An Accomplished Young Adult with Autism

Mike with Nick at Senior Night

As the football season comes to a close, so does the marching band season.  Tis bittersweet for Nicholas, as he loves the camaraderie of the marching band. However, we have a reprieve!  The football team is in the playoffs, so the marching band continues to perform.

A few weeks ago, the marching band celebrated senior night.  My husband and I escorted Nick in front of the football stands during halftime.  As we walked, the announcer voiced Nick’s goals after high school–to study music and math.  Nick beamed.  He gave me a rose and a big hug.

Before giving roses to moms

I cherish these moments. Memories of his challenges as a youngster with autism are never far from me. Memories of Nick struggling with loud noises, and now playing in a marching band. Memories of Nick trying to express himself in words, and now expressing himself musically. Memories of Nick overcoming so many issues…  Nick is now emerging as an accomplished young man with autism.

This is a moment to celebrate in the life of Nick!

Ryan WON!!

Ryan won his first tennis match yesterday.  It was also the first win for his team for the season.  YEA.

I am bummed that I missed it.  With the last minute schedule change, I couldn’t watch any of the match.  However, Gramma made it.  She told me via text about the win.  I was very excited.

Then came some strange news from Gramma.

It wasn’t Ryan who told her about the victory.  It was Nick.  Nick was ecstatic, and was sharing the news with great enthusiasm.  Ryan was quiet.

When we all arrived at home from our various activities, I asked Ryan about the win.  He acknowledged that he won.  That was it.  Nick gave a few details, again with enthusiasm.

I told Ryan that we don’t need to celebrate.  He seemed ok with that.  I thought that would get a big reaction, like a “Why not?”  Nick did ask, though.

Then I explained.  If Ryan is not happy about his win, then neither are we.  Ryan didn’t like that.  He tried to suppress a smile.  I immediately told him to smile.  “DO smile.  It is worth celebrating.

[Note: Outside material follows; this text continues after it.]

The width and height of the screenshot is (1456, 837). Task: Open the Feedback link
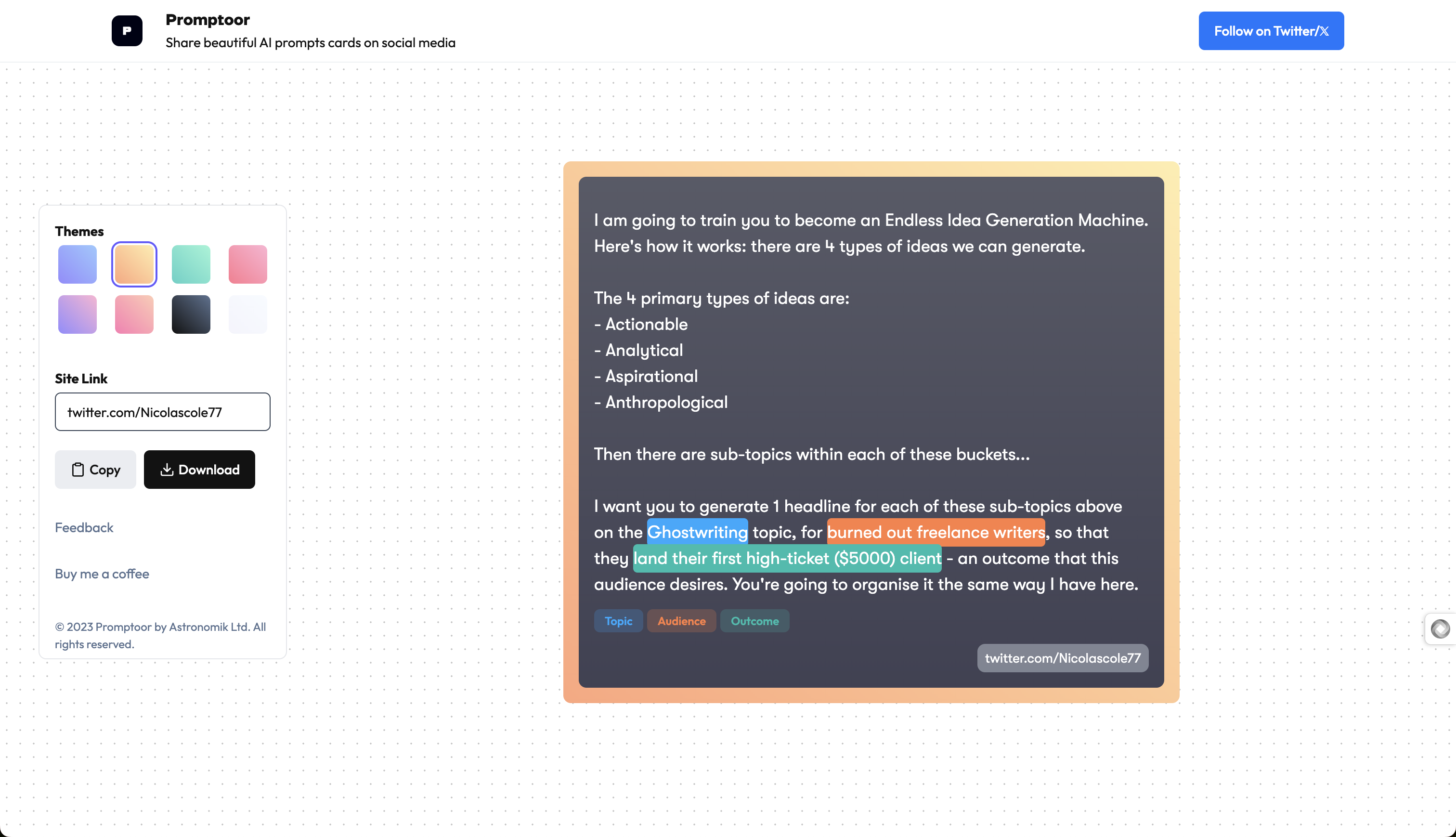pyautogui.click(x=84, y=527)
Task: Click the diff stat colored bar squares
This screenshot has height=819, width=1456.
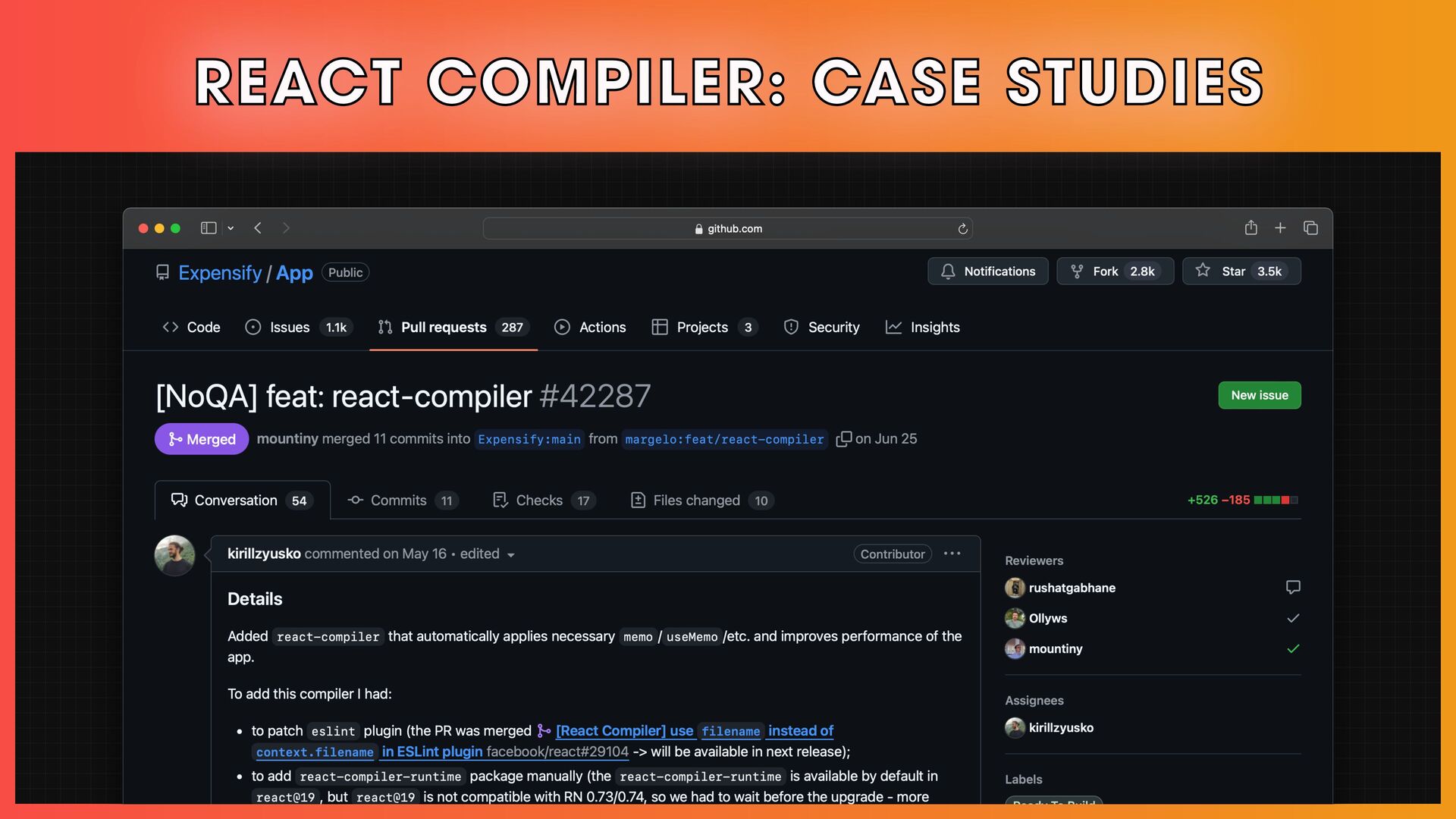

This is BIG.”  Again, he tried to suppress a smile.

I ended up showing him a picture of him when he was quite young.  He had a happy face, a big smile.  He was genuinely happy.  I said, “That is you smiling.  That is you happy. It’s ok to show it.”

He dared a small smile.

I told myself–baby steps.  He needs baby steps.  I don’t understand why he doesn’t want to smile or talk about his win.  But he does need to know it’s ok to smile.

O Happy Day!

Ryan about to serve

In the midst of trying to resolve issues, there is a bright light.  AND did we celebrate.

Ryan and Nick played in their first tennis match on their high school tennis team.  Ryan tried cross country, but the endurance was too much.  I bet the desert heat didn’t help during the summer either.  Nick did track and field in junior high, but his heart belonged to an event that he didn’t get to do.

Mike and I have introduced various sports in the past.  Some were too expensive to continue.  Others just didn’t capture the boys’ interest.  So why tennis?

Nick returning a serve

My parents have played tennis for as long as I can remember.  I tried playing, but I spent more time running after the balls that went over the fence than playing on any court.  The boys had a few lessons from their grandparents when the boys were very little.  What made it stick this time?  I don’t know.  I don’t underestimate that the girls’ team might have some influence.  The girls and boys’ tennis teams practice at the same time.  Hmmm.

What I do know is this is a HUGE milestone for the boys.  Many years ago, the boys had several issues to overcome.  Nick couldn’t stand to wear socks, let alone shoes.  As they developed autism, their gait became abnormal.  Walking and running were dangerous.  They lost their balance easily.  Ryan ran with his eyes closed.  I was told this was a sensory issue.

Ryan serving, Nick at the net

I became a soccer mom of therapy.  Days on end of traveling from school to therapies–physical and occupational therapies (among other therapies).  I made sure they had adaptive PE in school.  Years of therapy.  Miles of driving.  With no guarantee of improvement.  Just hope.

Today is hope fulfilled.

Coach W with Nick

Ryan and Nick played in a real sport at school. Their matches were even next to each other on the court. They played in the singles and doubles.  They were actually the doubles team.  The coach guided them at times.  Otherwise, they played.  On their own.

Those years of therapies have paid off.  My boys may have a hobby for life!  Priceless.